Below are some records. Pull every line that contains the word "computer".

****

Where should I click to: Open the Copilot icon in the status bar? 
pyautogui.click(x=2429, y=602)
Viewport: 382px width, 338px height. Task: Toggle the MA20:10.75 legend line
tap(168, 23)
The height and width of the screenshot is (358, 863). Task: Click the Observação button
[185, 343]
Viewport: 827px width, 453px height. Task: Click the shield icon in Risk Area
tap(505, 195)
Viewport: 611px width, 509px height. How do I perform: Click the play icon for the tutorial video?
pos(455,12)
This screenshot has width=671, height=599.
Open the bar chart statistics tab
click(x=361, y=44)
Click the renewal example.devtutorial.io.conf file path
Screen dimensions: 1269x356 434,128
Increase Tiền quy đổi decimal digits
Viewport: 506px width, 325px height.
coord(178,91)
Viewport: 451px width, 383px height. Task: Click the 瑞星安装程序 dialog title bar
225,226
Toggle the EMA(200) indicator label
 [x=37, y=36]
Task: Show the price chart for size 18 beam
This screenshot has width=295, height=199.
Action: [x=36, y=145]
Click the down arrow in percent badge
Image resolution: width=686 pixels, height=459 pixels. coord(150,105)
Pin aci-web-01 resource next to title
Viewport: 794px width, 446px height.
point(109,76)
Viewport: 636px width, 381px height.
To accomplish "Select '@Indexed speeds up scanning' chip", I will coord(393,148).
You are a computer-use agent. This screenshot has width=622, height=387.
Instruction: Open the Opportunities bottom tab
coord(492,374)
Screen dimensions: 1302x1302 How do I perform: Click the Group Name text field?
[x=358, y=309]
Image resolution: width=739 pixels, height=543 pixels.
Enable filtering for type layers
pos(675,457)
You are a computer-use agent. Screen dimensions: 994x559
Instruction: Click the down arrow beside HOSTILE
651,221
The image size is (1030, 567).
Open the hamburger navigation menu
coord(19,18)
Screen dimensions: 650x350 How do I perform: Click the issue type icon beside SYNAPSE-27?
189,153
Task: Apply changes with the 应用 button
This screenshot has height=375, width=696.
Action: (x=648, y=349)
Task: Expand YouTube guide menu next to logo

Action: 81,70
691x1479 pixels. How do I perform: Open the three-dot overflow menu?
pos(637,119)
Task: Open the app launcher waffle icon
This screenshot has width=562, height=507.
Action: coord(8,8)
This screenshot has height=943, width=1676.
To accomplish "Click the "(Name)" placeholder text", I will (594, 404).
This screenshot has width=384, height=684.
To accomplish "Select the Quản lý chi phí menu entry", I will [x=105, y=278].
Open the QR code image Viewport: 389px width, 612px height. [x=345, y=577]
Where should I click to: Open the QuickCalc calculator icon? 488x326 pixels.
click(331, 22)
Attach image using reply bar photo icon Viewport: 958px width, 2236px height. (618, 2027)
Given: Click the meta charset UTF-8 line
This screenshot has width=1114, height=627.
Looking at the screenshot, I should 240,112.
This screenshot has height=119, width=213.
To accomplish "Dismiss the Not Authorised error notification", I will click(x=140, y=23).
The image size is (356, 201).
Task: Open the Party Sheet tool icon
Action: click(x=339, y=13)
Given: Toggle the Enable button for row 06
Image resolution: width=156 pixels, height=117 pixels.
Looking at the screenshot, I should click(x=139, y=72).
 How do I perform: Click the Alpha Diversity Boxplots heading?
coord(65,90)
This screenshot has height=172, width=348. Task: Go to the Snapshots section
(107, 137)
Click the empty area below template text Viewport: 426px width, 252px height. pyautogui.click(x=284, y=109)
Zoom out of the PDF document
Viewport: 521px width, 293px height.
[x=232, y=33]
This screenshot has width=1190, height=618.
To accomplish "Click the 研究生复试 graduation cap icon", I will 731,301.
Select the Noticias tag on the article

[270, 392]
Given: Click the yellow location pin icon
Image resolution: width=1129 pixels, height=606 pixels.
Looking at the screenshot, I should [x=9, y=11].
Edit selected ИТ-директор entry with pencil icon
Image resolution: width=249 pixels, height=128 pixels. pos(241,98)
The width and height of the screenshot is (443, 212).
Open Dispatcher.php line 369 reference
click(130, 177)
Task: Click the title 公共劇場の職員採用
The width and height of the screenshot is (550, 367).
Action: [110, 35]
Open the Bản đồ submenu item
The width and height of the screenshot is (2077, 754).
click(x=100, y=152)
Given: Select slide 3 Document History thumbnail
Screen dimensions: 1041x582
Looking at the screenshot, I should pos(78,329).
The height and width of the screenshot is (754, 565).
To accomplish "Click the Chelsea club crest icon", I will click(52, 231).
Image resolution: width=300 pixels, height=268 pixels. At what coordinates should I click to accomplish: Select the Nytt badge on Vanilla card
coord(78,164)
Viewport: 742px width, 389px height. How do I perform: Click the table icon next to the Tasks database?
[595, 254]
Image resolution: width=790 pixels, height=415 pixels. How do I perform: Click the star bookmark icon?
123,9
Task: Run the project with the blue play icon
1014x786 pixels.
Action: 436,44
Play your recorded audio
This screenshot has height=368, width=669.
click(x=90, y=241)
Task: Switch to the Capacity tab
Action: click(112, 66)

****

Your solution:
You are a computer-use agent. This screenshot has width=622, height=387.
You are a computer-use agent. Screen dimensions: 994x559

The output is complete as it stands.